Quest’ultimo, come noto, è garantito dalla Costituzione, come diritto inviolabile della dignità umana. Proprio in tale prospettiva, la legge di riforma sanitaria ha stabilito l’erogazione gratuita delle prestazioni di carattere sanitario in favore di tutti i cittadini, ponendo a carico del Sevizio Sanitario Nazionale i relativi costi. Ciò detto, i malati di Alzheimer ed i loro parenti non devono versare alcuna retta alle RSA o alle case di cura convenzionate.
Ed infatti il malato di Alzheimer, ricoverato in una struttura pubblica, riceve cure aventi natura prevalentemente sanitaria.
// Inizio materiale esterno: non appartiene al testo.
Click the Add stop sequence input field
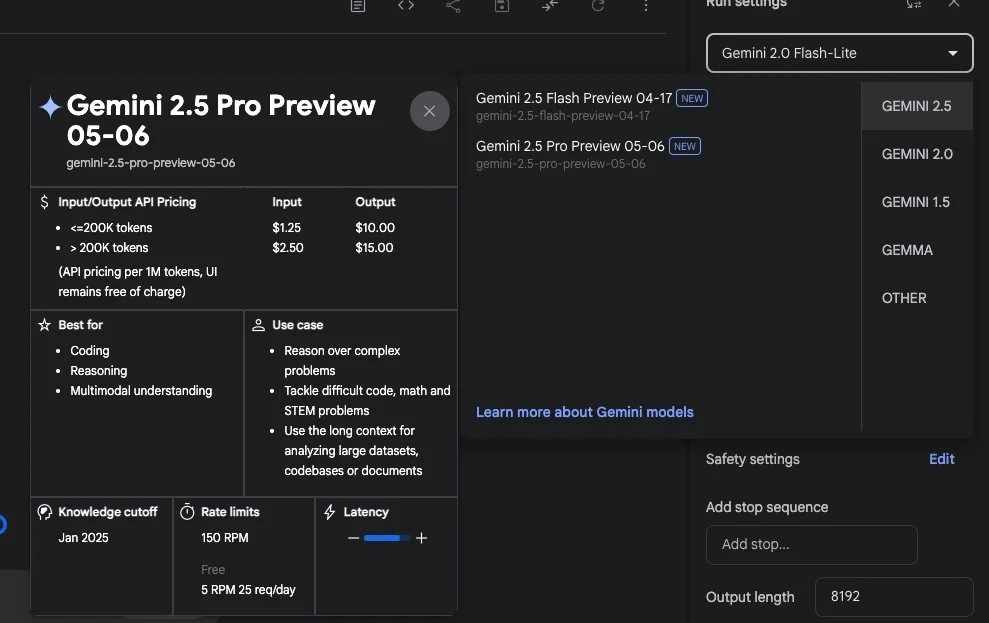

Dette cure, in quanto tali, non devono essere sostenute né dal paziente né dai suoi congiunti.
E allora, chi deve farsi carico dei costi?
Sul punto si è espressa limpidamente la Corte di Cassazione, la quale ha affermato che le rette di ricovero presso enti pubblici o case di cura convenzionate non devono essere sostenute dal paziente o dai suoi parenti, trattandosi di spese che devono essere poste a carico esclusivo del Servizio Sanitario Nazionale.
Quanto statuito dalla Corte di Cassazione è stato recentemente ribadito anche dal tribunale di Verona il quale ha chiarito nuovamente che per i malati di Alzheimer ricoverati presso strutture sanitarie pubbliche, le spese di ricovero e delle cure sanitarie sono gratuite.
Tali costi, infatti, devono considerarsi totalmente a carico del Servizio Sanitario Nazionale, con la conseguenza che, nei casi come quello di specie, nulla è dovuto dal paziente o dai parenti di quest’ultimo.
Ma non è tutto. Con la decisione in commento, il tribunale di Verona non solo ha dato torto alla struttura sanitaria, ma ha altresì condannato la medesima a restituire al figlio dell’anziana donna le somme che questi aveva già pagato in passato.
Orbene nonostante le pronunce della Cassazione e dei tribunali nazionali, i Comuni e le Rsa continuano a chiedere ai pazienti e ai loro familiari il pagamento di una quota della retta di ricovero in relazione al reddito Isee.
A tal proposito è noto e pacifico che la retta della Rsa sia composta da una quota sanitaria e da una quota alberghiera. Sicché, nel caso di riconoscimento del diritto d’ingresso dell’assistito in Rsa, la quota sanitaria viene posta a carico del Ssn, mentre la quota alberghiera è sottoposta ad una partecipazione economica dell’assistito e della sua famiglia in base al reddito Isee.
I Comuni, quindi, stabiliscono gli importi a proprio carico e quelli dovuti dall’assistito sulla base dell’Isee dell’assistito e dei parenti in linea retta di primo grado, sommando la pensione di invalidità, l’indennità di accompagnamento e persino la prima casa (in base alla rendita catastale).
Molti malati, dunque, sulla base del proprio Isee, si sono trovati costretti a dover pagare la quota intera o comunque parte della retta alberghiera.
Tuttavia, la situazione anzidetta – valevole per numerose categorie di degenti in Rsa – non è legittima per i malati di Alzheimer, atteso che per gli stessi vi è una stretta correlazione tra le prestazioni sanitarie e quelle assistenziali, tanto che anche le seconde devono ritenersi a carico del Ssn. Tale principio è inoltre stabilito dalla legge 730 del 1983 all’art. 30.
Detto principio è ancora in vigore, tant’è che lo stesso è stato confermato anche dal Dpcm del 14.2.2001 che pone a carico del Ssn le prestazioni socio-assistenziali ad alta integrazione sanitaria, come quelle necessarie ai malati di Alzheimer.
Nonostante i principi espressi, nella realtà accade troppo spesso che Rsa e Comuni facciano sottoscrivere ai familiari dell’assistito un impegno di pagamento, col ricatto che altrimenti non sarebbe possibile il ricovero dell’anziano. E i parenti firmano e pagano.
Ma quando l’anziano è disabile grave, ha un’invalidità al 100% e non ha mezzi sufficienti, la retta è a carico del Ssn e del Comune.
In simili circostanze, dunque, nulla può richiedere la Rsa per il ricovero al paziente né ai suoi familiari, né tanto meno può minacciarne le dimissioni senza esporsi al rischio di commettere un reato.
Eventuali atti di impegno da sottoscrivere sono (secondo la giurisprudenza) nulli e, se già sottoscritti, revocabili.
ATTENZIONE: Quanto descritto evidenzia semplicemente la giurisprudenza affermatasi sul punto specifico.